Excerpts from a dataset
----

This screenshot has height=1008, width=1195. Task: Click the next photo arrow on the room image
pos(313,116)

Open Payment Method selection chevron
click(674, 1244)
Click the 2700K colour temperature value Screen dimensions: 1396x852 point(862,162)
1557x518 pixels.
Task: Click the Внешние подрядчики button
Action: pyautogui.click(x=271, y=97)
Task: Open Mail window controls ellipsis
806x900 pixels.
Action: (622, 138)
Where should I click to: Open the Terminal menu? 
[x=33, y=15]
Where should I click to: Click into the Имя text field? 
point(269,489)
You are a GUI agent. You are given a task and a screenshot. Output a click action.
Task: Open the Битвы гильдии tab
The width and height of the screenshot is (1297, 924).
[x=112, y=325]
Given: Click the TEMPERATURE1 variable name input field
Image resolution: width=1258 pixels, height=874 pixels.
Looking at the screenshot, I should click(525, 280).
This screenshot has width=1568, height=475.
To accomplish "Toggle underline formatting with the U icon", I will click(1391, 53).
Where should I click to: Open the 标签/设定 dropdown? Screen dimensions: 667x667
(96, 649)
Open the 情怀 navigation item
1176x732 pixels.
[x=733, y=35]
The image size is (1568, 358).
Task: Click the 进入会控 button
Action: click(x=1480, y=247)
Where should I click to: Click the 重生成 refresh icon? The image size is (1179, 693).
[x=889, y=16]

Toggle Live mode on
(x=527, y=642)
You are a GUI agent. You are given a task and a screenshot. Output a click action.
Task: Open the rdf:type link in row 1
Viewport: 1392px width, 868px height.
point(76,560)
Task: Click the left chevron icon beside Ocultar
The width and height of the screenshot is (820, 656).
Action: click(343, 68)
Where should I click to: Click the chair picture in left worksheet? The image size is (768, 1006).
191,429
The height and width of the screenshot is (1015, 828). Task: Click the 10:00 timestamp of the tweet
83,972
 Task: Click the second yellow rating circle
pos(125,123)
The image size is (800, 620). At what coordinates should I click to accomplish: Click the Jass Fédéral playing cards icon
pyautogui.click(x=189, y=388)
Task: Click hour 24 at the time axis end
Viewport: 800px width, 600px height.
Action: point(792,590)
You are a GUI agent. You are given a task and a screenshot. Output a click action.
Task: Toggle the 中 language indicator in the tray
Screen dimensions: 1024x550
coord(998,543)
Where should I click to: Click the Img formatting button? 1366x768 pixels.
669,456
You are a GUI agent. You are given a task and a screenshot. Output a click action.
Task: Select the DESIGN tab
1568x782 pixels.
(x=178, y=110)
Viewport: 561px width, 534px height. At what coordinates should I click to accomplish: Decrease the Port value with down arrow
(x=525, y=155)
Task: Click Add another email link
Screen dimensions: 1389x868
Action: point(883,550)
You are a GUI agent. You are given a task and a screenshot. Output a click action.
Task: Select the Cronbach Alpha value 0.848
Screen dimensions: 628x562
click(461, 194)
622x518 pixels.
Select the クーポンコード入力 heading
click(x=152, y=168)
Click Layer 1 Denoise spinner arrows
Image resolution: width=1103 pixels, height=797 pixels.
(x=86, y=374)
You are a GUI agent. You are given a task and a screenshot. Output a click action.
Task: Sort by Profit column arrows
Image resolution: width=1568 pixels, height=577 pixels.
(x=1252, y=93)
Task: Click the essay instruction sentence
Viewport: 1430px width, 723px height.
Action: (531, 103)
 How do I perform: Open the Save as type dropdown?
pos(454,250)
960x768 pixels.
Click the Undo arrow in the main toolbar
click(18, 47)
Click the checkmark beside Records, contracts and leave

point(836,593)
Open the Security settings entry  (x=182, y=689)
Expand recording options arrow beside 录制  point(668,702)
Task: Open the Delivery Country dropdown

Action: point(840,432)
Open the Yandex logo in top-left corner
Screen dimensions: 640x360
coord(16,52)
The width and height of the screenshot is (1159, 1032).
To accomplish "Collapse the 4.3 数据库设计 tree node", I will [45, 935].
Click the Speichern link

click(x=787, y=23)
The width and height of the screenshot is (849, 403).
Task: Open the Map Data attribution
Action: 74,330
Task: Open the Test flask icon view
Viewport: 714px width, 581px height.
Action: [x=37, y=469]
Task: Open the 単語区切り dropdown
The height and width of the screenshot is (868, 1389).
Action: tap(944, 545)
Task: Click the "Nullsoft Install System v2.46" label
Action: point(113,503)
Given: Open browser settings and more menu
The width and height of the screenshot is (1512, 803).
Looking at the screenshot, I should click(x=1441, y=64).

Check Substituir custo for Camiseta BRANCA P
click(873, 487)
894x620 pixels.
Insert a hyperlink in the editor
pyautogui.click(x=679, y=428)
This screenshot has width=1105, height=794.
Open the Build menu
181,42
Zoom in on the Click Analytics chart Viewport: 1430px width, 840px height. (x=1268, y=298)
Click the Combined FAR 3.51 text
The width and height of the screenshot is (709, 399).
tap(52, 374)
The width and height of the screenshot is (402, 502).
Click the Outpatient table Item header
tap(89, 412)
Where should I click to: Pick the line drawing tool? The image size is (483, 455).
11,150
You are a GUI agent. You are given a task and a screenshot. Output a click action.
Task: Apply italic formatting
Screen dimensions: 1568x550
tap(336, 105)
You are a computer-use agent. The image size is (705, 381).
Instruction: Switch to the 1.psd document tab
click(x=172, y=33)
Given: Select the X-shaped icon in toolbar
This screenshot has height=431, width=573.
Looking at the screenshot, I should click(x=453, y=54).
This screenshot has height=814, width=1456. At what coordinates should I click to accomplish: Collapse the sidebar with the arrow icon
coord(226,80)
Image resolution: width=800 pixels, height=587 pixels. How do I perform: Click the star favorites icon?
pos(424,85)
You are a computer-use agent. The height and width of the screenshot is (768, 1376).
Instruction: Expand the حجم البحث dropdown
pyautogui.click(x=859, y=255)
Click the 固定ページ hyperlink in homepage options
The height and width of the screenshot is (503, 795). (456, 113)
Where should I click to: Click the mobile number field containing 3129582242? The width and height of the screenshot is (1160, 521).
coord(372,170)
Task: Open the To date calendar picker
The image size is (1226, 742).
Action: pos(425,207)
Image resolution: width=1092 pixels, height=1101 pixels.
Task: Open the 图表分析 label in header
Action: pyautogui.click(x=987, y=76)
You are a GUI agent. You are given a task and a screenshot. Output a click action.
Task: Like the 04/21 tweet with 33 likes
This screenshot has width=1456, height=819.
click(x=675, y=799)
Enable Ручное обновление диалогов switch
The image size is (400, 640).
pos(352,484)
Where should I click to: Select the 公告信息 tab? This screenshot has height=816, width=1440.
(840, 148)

----

Please copy, exactly and with nothing else, the lines above beginning at the line that has "Click the 2700K" and ending with the line that has "Given: Click the".

**Answer below**
Click the 2700K colour temperature value Screen dimensions: 1396x852 point(862,162)
1557x518 pixels.
Task: Click the Внешние подрядчики button
Action: pyautogui.click(x=271, y=97)
Task: Open Mail window controls ellipsis
806x900 pixels.
Action: (622, 138)
Where should I click to: Open the Terminal menu? 
[x=33, y=15]
Where should I click to: Click into the Имя text field? 
point(269,489)
You are a GUI agent. You are given a task and a screenshot. Output a click action.
Task: Open the Битвы гильдии tab
The width and height of the screenshot is (1297, 924).
[x=112, y=325]
Given: Click the TEMPERATURE1 variable name input field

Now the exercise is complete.